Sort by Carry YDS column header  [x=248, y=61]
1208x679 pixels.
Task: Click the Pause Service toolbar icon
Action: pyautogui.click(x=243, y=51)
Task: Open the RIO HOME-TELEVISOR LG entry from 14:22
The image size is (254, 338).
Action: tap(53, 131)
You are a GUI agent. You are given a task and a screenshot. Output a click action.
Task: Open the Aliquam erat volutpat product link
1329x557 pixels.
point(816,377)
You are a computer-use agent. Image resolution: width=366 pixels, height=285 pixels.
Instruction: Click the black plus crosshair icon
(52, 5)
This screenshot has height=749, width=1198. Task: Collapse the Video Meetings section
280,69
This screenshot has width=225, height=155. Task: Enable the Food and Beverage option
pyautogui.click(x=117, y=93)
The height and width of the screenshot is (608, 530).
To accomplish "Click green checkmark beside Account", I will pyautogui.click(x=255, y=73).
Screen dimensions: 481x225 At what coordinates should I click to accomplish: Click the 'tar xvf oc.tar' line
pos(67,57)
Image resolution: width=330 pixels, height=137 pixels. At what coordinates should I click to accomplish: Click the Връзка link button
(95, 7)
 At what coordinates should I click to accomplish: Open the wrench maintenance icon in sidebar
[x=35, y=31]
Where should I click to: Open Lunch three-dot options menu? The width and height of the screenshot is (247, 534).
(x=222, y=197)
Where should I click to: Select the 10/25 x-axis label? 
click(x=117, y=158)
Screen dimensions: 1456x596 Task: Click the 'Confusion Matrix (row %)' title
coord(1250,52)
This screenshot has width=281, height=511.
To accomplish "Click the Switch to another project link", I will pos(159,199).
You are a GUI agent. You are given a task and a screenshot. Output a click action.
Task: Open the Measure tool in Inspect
+===+
# [Exercise goal]
Your task is to reproduce the entire listing exactly as it appears.

# [Reply]
Sort by Carry YDS column header  [x=248, y=61]
1208x679 pixels.
Task: Click the Pause Service toolbar icon
Action: pyautogui.click(x=243, y=51)
Task: Open the RIO HOME-TELEVISOR LG entry from 14:22
The image size is (254, 338).
Action: tap(53, 131)
You are a GUI agent. You are given a task and a screenshot. Output a click action.
Task: Open the Aliquam erat volutpat product link
1329x557 pixels.
point(816,377)
You are a computer-use agent. Image resolution: width=366 pixels, height=285 pixels.
Instruction: Click the black plus crosshair icon
(52, 5)
This screenshot has height=749, width=1198. Task: Collapse the Video Meetings section
280,69
This screenshot has width=225, height=155. Task: Enable the Food and Beverage option
pyautogui.click(x=117, y=93)
The height and width of the screenshot is (608, 530).
To accomplish "Click green checkmark beside Account", I will pyautogui.click(x=255, y=73).
Screen dimensions: 481x225 At what coordinates should I click to accomplish: Click the 'tar xvf oc.tar' line
pos(67,57)
Image resolution: width=330 pixels, height=137 pixels. At what coordinates should I click to accomplish: Click the Връзка link button
(95, 7)
 At what coordinates should I click to accomplish: Open the wrench maintenance icon in sidebar
[x=35, y=31]
Where should I click to: Open Lunch three-dot options menu? The width and height of the screenshot is (247, 534).
(x=222, y=197)
Where should I click to: Select the 10/25 x-axis label? 
click(x=117, y=158)
Screen dimensions: 1456x596 Task: Click the 'Confusion Matrix (row %)' title
coord(1250,52)
This screenshot has width=281, height=511.
To accomplish "Click the Switch to another project link", I will pos(159,199).
You are a GUI agent. You are given a task and a screenshot. Output a click action.
Task: Open the Measure tool in Inspect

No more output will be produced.